Worldwide, Neural tube defects (NTDs) are considered as major clinical problems imposing a huge socio-economic burden for both affected individuals and their families. In India, the prevalence of Neural tube defects is significantly high. This study aims to evaluate the association between genetic defects in folate metabolism pathway genes, mainly: Folate hydrolase 1 (FOLH1), Dihydrofolate reductase (DHFR) and Methylenetetrahydrofolate reductase (MTHFR) and neural tube defects from eastern India.
We enrolled 62 consecutive mothers with NTDs foetuses as cases and their corresponding age matched 73 mothers with healthy babies as controls (genetic power has been calculated). Four single nucleotide polymorphisms (FOLH1: rs202676, DHFR: rs70991108, MTHFR: rs1801133 and rs1801131) have been amplified by polymerase chain reaction (PCR) and sequenced. Statistical analysis has been undertaken to find out association with NTDs.
Genotype and allele frequency analysis of these SNPs revealed that, rs1801133 (p.Ala222Val) was significantly associated with NTDs risk (p value = 0.028; odds ratio-2.31; 95% CI 1.08-4.93), whereas rs202676 (p.Tyr60His) showed protective role (p value = 0.0066; odds ratio-0.11; 95% CI 0.01-0.86). Serum homocysteine (Hcy) concentration was respectively higher in subjects carrying 222Ala/Val and 222Val/Val alleles (p value = 0.009; p value ≤ 0.0001).
In conclusion, it can be stated that, rs1801133 was associated with neural tube defects risk in patients from the eastern part of India and it might be counted as a molecular marker for evaluating the susceptibility of NTDs.
神经管缺陷(NTDs)在全球范围内被视为重大临床问题,给患者及其家庭带来了巨大的社会经济负担。
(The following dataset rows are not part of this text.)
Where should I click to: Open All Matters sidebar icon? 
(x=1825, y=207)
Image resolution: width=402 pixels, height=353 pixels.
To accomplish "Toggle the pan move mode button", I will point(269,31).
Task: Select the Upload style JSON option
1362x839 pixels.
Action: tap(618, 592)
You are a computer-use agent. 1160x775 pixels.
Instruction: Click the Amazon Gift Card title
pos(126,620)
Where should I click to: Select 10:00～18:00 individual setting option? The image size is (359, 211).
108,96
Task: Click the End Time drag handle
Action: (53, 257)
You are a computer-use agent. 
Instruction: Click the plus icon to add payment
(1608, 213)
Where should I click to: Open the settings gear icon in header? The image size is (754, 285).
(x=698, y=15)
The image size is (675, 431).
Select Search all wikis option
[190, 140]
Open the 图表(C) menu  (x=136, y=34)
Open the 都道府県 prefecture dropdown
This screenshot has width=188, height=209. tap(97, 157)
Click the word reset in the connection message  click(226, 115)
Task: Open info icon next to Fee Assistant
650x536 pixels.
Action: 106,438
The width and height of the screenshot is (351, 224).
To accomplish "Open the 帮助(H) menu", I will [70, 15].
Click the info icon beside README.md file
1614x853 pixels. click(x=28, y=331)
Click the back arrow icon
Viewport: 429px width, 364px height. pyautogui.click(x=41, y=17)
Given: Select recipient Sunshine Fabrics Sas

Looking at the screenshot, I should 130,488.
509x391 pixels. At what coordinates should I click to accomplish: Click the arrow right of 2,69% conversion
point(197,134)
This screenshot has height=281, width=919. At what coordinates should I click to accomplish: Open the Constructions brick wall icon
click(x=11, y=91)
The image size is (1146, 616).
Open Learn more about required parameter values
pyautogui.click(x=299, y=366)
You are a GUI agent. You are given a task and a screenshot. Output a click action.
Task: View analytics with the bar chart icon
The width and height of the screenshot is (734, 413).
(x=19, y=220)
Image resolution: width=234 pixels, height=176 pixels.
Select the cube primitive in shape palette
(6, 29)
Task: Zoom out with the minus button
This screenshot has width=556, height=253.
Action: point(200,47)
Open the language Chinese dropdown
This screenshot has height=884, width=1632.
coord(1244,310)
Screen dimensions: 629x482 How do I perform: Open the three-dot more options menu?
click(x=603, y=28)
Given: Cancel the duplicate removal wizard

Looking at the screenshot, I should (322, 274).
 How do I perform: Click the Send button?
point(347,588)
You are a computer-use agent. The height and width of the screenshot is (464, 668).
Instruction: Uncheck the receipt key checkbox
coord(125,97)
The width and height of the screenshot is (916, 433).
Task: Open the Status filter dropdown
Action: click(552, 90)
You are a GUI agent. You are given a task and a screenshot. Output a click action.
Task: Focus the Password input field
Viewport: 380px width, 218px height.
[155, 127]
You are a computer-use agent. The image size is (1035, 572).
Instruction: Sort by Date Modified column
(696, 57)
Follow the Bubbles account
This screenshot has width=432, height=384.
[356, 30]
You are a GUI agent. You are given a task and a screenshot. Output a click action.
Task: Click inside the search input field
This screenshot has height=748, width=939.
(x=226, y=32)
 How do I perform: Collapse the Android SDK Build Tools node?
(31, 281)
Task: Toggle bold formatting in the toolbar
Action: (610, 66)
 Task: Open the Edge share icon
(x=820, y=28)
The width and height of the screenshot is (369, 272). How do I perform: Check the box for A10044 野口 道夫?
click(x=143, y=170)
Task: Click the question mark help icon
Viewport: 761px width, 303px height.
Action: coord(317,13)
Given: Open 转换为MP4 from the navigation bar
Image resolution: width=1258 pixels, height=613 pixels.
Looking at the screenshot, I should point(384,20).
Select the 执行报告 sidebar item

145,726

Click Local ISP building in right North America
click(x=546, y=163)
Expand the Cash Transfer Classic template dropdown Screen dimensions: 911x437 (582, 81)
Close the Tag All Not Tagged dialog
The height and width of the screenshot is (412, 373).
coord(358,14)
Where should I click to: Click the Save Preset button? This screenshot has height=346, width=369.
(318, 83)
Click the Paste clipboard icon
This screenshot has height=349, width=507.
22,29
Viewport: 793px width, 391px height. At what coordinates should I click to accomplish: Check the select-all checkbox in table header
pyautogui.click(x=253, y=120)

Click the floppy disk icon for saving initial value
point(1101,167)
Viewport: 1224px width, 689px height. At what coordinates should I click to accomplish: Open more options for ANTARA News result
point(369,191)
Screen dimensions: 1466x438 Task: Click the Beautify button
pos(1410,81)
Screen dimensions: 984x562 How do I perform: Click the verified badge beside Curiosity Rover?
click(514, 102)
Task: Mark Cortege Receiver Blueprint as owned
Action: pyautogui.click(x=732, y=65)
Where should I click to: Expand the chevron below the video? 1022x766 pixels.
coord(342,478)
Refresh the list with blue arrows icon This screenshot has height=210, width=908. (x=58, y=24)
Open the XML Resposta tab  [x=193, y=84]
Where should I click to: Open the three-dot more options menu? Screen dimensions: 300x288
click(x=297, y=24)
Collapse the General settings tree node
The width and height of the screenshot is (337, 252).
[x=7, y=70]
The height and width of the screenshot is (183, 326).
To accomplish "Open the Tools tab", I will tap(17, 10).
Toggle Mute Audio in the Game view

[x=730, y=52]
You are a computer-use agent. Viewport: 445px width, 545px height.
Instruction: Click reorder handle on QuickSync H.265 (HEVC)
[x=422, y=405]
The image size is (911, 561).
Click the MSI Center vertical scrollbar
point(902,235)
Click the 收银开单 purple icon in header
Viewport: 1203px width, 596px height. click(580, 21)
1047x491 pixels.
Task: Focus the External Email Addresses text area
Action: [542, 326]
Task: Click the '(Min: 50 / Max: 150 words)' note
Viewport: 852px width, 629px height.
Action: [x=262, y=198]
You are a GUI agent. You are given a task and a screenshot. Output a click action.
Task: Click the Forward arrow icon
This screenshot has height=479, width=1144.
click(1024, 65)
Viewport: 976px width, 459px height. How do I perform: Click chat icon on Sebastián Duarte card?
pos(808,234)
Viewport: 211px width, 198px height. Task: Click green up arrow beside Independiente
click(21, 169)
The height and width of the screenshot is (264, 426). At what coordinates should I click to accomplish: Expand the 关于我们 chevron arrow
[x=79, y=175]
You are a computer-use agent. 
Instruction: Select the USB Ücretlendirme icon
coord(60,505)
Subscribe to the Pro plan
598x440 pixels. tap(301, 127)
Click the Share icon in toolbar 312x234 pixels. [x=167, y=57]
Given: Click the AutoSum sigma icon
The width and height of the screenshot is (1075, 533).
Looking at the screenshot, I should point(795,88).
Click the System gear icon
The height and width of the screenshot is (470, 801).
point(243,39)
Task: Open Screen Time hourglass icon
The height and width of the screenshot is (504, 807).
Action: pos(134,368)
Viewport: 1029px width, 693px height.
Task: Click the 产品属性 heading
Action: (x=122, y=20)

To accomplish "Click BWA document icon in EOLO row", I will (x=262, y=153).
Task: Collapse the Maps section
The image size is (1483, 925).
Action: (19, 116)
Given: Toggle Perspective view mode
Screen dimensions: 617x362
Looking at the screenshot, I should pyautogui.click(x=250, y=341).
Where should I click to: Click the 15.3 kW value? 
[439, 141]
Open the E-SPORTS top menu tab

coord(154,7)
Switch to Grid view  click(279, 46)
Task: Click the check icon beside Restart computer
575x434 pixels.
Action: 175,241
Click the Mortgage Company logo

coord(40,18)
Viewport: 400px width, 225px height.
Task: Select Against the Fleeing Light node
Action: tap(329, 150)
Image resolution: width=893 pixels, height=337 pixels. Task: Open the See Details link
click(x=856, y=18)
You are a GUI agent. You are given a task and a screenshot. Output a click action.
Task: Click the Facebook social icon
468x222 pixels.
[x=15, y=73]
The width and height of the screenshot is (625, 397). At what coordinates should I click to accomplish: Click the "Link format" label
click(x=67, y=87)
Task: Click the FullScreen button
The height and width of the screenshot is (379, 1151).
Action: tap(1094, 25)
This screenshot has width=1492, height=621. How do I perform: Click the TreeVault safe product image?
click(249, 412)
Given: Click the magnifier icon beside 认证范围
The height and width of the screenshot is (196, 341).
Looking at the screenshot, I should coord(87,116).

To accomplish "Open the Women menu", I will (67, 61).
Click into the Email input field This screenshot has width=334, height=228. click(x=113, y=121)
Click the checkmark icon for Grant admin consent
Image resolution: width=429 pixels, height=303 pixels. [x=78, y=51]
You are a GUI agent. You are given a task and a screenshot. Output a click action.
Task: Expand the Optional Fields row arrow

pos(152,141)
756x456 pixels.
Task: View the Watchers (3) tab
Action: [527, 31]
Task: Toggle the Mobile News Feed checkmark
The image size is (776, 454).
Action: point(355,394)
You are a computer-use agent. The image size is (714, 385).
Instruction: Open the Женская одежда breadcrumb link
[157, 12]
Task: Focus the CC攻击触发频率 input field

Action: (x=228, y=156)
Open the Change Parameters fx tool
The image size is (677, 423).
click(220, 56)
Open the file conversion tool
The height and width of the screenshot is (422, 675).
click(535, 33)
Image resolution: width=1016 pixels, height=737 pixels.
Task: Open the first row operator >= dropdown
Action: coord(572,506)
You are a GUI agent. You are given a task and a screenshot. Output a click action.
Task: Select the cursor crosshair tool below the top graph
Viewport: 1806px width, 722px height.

在印度,神经管缺陷的患病率很高。本研究旨在评估叶酸代谢途径基因(主要是叶酸水解酶 1 [FOLH1]、二氢叶酸还原酶 [DHFR] 和亚甲基四氢叶酸还原酶 [MTHFR])中的遗传缺陷与印度东部神经管缺陷之间的关联。
我们招募了 62 名连续患有 NTDs 胎儿的母亲作为病例,以及 73 名年龄匹配的母亲作为对照(已计算遗传力)。通过聚合酶链反应(PCR)扩增并测序了四个单核苷酸多态性(FOLH1:rs202676、DHFR:rs70991108、MTHFR:rs1801133 和 rs1801131)。进行了统计分析以找出与 NTDs 的关联。
这些 SNP 的基因型和等位基因频率分析表明,rs1801133(p.Ala222Val)与 NTDs 风险显著相关(p 值=0.028;优势比-2.31;95%置信区间 1.08-4.93),而 rs202676(p.Tyr60His)显示出保护作用(p 值=0.0066;优势比-0.11;95%置信区间 0.01-0.86)。携带 222Ala/Val 和 222Val/Val 等位基因的受试者的血清同型半胱氨酸(Hcy)浓度分别较高(p 值=0.009;p 值≤0.0001)。
总之,可以说 rs1801133 与印度东部地区患者的神经管缺陷风险相关,它可以作为评估 NTDs 易感性的分子标志物。